Kingergali is a village in Salarzai, Buner District, Khyber Pakhtunkhwa province, Pakistan. It was part of Yousafzai State of Swat. It was a major center of Buddhist art and culture in ancient times. The area flourished during the Kushan Empire (circa 1st to 3rd centuries CE) and was adorned with Buddhist monasteries, stupas, and sculptures.

== Culture ==
Kinger Gali is an important archaeological site that attracts researchers, historians, and tourists interested in exploring its rich cultural and historical heritage. It is one of the ten villages of Salarzai Tehsil in District Buner, Khyber Pakhtunkhwa, Pakistan.

Nearby Bazdara Village is traditionally associated with the famous Pashtun love story of Adam Khan and Durkhanai. The village is regarded as one of the key locations connected to this legendary tale, making it a place of cultural and historical significance.

Two sub-tribes of Yousafzai inhabitants inhabit Kingergali: Alladad Khail, Daloo Kheil and Kara Khail.
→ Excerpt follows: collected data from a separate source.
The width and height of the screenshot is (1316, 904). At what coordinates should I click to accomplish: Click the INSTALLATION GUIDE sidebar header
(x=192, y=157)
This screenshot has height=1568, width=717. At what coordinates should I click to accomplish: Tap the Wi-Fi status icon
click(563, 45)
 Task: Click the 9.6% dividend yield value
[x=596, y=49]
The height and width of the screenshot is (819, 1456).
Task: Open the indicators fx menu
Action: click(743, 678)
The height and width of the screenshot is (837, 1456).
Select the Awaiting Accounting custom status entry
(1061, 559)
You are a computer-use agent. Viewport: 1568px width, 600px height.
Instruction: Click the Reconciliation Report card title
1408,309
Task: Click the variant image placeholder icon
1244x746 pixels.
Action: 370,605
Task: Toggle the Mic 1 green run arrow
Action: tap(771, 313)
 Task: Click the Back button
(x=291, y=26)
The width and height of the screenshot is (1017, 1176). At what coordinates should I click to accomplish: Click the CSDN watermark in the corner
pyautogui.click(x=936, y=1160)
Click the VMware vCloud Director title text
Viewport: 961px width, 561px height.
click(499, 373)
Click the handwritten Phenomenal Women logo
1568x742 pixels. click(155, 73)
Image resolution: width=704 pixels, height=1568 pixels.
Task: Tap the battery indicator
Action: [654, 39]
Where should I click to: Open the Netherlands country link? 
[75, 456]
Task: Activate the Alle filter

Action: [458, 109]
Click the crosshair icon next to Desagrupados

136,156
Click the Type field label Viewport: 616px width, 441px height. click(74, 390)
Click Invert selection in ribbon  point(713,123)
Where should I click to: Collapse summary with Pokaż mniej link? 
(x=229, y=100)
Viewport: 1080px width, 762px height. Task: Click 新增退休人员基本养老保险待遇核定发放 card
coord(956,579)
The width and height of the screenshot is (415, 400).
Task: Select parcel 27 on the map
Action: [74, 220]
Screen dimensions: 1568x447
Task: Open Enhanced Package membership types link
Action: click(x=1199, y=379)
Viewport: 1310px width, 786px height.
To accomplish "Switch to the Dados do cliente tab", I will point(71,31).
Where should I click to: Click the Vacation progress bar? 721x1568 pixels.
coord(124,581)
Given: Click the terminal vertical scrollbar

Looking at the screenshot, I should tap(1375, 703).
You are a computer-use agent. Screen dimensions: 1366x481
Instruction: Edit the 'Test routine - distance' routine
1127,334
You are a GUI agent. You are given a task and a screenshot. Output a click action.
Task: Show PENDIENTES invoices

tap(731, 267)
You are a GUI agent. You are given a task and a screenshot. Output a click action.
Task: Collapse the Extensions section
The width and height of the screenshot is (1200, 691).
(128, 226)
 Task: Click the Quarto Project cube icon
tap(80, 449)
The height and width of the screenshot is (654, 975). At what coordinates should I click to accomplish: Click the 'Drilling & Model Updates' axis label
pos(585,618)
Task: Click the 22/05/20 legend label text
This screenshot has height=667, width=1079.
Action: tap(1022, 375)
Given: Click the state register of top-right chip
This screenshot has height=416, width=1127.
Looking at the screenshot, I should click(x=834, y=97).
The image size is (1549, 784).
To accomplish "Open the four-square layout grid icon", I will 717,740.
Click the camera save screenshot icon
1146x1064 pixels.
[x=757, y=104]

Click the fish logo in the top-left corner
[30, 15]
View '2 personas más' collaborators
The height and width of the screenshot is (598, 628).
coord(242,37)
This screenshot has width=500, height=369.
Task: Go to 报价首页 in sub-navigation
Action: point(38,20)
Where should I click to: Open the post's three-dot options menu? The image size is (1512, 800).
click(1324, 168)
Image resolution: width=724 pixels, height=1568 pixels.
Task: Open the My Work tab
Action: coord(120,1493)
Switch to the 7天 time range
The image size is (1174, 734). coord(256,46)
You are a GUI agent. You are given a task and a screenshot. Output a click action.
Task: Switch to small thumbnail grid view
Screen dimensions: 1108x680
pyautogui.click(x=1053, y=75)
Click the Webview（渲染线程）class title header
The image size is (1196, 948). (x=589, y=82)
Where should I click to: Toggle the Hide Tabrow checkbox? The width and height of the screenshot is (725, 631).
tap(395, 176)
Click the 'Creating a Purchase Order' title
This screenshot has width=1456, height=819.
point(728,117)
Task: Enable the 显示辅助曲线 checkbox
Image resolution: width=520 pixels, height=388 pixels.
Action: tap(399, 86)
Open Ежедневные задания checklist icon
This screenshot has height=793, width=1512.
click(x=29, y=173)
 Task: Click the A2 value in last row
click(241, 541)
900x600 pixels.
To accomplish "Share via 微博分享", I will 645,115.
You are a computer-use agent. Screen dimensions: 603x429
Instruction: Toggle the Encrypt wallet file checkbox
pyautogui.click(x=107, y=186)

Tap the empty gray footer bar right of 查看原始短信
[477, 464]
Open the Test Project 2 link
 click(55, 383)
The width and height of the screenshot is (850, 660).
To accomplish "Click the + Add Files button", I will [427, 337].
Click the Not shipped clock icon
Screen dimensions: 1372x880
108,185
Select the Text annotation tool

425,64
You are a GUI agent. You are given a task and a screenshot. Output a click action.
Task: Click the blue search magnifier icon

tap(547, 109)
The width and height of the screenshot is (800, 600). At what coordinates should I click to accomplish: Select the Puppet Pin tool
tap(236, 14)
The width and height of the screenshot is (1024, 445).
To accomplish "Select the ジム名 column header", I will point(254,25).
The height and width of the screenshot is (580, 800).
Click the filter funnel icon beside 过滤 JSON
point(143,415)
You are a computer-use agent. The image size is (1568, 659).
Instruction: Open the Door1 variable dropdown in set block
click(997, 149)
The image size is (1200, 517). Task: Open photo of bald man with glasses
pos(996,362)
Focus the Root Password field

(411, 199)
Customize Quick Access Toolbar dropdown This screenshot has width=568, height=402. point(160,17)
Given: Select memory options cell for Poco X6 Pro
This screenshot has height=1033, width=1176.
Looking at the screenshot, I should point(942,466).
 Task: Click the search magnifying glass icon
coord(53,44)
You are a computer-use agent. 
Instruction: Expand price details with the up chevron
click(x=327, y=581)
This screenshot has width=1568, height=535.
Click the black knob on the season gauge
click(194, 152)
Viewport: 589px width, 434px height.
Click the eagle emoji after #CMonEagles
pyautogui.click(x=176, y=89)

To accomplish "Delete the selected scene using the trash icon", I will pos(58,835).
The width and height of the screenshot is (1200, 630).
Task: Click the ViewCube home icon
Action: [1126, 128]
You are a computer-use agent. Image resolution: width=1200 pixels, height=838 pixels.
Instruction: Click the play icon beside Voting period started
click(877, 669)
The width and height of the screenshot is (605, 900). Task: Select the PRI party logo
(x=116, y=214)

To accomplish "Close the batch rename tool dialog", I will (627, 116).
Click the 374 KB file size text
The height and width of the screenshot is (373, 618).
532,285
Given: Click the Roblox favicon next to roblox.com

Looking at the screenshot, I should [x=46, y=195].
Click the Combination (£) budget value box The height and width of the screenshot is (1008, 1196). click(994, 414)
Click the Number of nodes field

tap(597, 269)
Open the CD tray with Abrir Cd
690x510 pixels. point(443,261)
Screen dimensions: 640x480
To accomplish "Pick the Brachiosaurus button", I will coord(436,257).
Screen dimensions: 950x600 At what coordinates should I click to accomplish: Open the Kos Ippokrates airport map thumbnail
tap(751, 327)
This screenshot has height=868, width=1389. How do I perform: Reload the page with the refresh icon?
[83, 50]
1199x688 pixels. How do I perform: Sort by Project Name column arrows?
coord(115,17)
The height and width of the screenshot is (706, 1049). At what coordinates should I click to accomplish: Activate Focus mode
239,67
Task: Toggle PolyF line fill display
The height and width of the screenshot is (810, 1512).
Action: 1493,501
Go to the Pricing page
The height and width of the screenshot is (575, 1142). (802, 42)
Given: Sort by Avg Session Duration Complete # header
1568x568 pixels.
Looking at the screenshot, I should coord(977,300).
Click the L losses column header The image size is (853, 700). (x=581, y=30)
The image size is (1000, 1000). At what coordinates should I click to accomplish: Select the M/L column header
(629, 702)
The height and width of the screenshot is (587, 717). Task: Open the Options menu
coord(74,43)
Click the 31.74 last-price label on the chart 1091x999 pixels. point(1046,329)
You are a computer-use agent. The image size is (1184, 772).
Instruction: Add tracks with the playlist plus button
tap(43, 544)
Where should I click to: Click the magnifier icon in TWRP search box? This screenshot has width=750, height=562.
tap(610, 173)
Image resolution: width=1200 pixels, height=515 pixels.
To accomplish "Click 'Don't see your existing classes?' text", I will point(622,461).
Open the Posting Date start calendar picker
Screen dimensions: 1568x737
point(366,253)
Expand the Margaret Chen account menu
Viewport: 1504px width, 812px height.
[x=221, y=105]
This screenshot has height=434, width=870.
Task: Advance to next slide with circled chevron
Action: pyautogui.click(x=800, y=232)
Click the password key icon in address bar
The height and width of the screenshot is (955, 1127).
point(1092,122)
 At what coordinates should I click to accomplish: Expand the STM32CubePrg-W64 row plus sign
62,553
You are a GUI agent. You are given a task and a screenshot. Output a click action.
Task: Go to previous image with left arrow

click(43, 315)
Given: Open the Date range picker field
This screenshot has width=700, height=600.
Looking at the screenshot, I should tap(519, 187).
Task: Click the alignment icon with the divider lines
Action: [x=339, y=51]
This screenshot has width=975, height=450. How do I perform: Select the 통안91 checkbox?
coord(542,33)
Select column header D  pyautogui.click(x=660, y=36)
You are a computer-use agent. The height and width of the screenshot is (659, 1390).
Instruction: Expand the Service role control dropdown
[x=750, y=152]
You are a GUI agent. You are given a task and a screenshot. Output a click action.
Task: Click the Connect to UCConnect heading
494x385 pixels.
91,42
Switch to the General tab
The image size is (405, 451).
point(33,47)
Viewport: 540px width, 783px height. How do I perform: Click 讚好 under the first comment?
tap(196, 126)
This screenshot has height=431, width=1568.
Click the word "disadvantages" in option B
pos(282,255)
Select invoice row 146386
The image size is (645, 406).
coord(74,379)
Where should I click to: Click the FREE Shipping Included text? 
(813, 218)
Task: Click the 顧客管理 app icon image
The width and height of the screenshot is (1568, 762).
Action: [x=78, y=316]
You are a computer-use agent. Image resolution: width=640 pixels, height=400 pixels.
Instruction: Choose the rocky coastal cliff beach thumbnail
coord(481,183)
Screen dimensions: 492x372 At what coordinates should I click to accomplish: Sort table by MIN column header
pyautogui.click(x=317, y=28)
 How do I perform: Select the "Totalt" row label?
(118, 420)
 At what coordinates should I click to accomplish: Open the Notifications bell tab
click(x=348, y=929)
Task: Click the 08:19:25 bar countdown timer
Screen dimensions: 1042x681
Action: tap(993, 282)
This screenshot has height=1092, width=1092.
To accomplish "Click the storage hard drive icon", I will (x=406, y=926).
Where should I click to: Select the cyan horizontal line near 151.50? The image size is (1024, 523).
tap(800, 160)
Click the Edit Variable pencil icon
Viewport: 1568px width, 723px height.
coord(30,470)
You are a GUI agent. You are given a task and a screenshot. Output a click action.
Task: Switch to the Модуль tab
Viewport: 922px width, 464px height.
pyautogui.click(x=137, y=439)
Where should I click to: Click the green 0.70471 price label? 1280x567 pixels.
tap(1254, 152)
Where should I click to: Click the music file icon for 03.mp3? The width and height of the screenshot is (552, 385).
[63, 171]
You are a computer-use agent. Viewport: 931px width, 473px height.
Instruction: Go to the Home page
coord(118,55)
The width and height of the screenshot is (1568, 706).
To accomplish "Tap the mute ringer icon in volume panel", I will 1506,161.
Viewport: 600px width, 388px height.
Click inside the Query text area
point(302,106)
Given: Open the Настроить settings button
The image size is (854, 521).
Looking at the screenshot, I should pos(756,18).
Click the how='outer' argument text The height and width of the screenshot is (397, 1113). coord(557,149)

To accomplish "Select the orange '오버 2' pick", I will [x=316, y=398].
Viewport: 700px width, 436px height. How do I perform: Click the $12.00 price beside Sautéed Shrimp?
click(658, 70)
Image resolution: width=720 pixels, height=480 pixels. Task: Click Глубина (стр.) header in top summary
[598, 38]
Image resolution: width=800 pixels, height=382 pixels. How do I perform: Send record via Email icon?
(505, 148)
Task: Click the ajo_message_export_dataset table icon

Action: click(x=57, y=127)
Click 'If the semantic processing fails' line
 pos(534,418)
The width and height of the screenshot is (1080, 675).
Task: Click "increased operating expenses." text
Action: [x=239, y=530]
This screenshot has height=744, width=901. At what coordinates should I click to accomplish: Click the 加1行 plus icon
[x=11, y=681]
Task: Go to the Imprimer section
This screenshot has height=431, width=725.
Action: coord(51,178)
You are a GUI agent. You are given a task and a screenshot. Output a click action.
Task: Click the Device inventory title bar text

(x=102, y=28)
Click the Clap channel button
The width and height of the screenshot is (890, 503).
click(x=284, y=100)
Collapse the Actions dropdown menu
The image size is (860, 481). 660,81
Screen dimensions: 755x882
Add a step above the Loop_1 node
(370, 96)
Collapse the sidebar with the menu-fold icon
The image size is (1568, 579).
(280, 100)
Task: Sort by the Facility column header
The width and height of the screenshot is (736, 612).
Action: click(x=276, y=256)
The Alladad Khail community is primarily settled in Kinger Gali, with some families tracing their ancestry to Tonk State, India. The Kara Khail are traditionally divided into four branches: Aziz Khail, Jogi Khail, Mamoot Khel, and Lamghani. In addition to Kinger Gali, members of the Dalo Khel communities are also settled in Charai Kalay, Salarzai. Over time, some families migrated and established themselves in District Shangla.

== Demographics ==
The precise population of Kingergali has not been officially documented. However, according to the unofficial record, its estimated population was approximately 10000–15000.

== Education ==
Kinger Gali has a well-established educational system with both government and private institutions. The government schools in the area include Government Boys Primary School, Government Girls Primary School, Government Boys High School, and Government Girls High School. Private educational institutions, including Faran Model School and Oxford English Grammar School, also provide quality education to local students. In addition, the village is home to religious educational institutions, namely Madrasa Tu Saleheen and Madrasa Dar-e-Ayesha Lil Banat, which offer Islamic education to boys and girls.

== Transport ==
Kinger Gali is connected by three main roads that serve both vehicular traffic and pedestrians: Kinger Gali–Nanser Road, Palai–Buner Road, and Katlang–Buner Road. These routes provide important transportation links between Kinger Gali and neighbouring villages and districts, facilitating travel, trade, and access to essential services.